Conséquences comptables et financières
Sur le plan comptable, les titres acquis en auto‑détention pour couvrir des attributions d’options sont généralement immobilisés en compte de trésorerie ou en compte d’autocontrôle selon les règles applicables, et leur traitement dépend du cadre comptable retenu par l’émetteur. L’impact sur le bilan est limité à l’actif circulant et à la trésorerie sortie, sans modification immédiate du capital social tant que les actions ne sont pas annulées ou réattribuées.
Financièrement, l’effort en trésorerie est contenu sur cette période (environ 153 k€), ce qui est modéré par rapport à la taille d’un émetteur coté ; l’opération est donc peu susceptible d’affecter significativement la liquidité du titre sur le moyen terme. Cependant, une concentration importante des achats sur une seule séance — ici le 31/08/2026 — peut induire une volatilité temporaire intrajournalière sur les cours.
Points de vigilance pour les investisseurs
Les investisseurs doivent noter la finalité « STOCK OPTIONS » : ces rachats visent à honorer des engagements d’obligations de l’entreprise envers ses bénéficiaires de plans de rémunération en actions. Il convient de vérifier, via les rapports annuels ou le document de référence, l’existence et l’état des plans d’options, leur calendrier d’exercice et le nombre maximal d’actions susceptibles d’être attribuées. L’absence d’information sur une éventuelle annulation d’actions signifie qu’il faut rester attentif aux déclarations futures si l’émetteur souhaite réduire durablement son flottant.

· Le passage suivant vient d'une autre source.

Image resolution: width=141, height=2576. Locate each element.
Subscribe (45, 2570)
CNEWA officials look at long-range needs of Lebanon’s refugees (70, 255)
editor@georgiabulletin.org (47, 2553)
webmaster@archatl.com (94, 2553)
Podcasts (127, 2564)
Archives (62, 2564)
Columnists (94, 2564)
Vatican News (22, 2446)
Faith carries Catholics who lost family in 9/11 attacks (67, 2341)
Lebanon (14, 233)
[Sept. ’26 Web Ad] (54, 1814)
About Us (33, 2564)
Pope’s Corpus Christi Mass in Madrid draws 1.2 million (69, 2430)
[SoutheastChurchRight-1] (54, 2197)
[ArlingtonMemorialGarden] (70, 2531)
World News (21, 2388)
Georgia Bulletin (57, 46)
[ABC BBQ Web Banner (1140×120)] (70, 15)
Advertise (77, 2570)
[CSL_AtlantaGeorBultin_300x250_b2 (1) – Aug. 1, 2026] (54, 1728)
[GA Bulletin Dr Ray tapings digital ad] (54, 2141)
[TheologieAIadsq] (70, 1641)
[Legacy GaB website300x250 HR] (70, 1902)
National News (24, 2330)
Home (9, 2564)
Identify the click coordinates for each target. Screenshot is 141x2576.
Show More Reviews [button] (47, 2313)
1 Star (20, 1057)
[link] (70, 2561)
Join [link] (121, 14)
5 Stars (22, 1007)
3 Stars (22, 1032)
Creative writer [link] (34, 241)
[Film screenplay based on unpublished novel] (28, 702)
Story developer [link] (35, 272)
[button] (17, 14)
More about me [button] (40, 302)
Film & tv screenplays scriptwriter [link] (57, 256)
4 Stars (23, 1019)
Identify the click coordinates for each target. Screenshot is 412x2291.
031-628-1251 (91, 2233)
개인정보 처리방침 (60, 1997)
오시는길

Enfin, la traçabilité et le détail transaction par transaction facilitent la vérification indépendante des volumes et des prix déclarés ; toute anomalie ou incohérence éventuelle peut être rapprochée des fichiers horodatés publiés pour demande d’explication auprès de l’émetteur ou des autorités compétentes.
Pour consulter la source : communiqué officiel OAM.
Mise en perspective
Un achat de 7 043 actions sur cinq jours, concentré à 6 218 titres le premier jour, illustre une exécution ciblée pour couvrir des attributions d’options plutôt qu’une politique de rachat massive en continu ; pour les investisseurs, cela signifie une pression limitée sur le flottant à court terme et une dépense de trésorerie contenue autour de 152,8 k€ sur la période. Les concurrents et intervenants de marché retiendront que l’opération a été opérée par un PSI unique et déclarée conformément aux règles OAM, facilitant le suivi réglementaire ; pour les dirigeants et DAF, la lecture utile est que l’autodétention, ici, répond à des obligations d’instruments de rémunération plutôt qu’à une stratégie de gestion active du capital.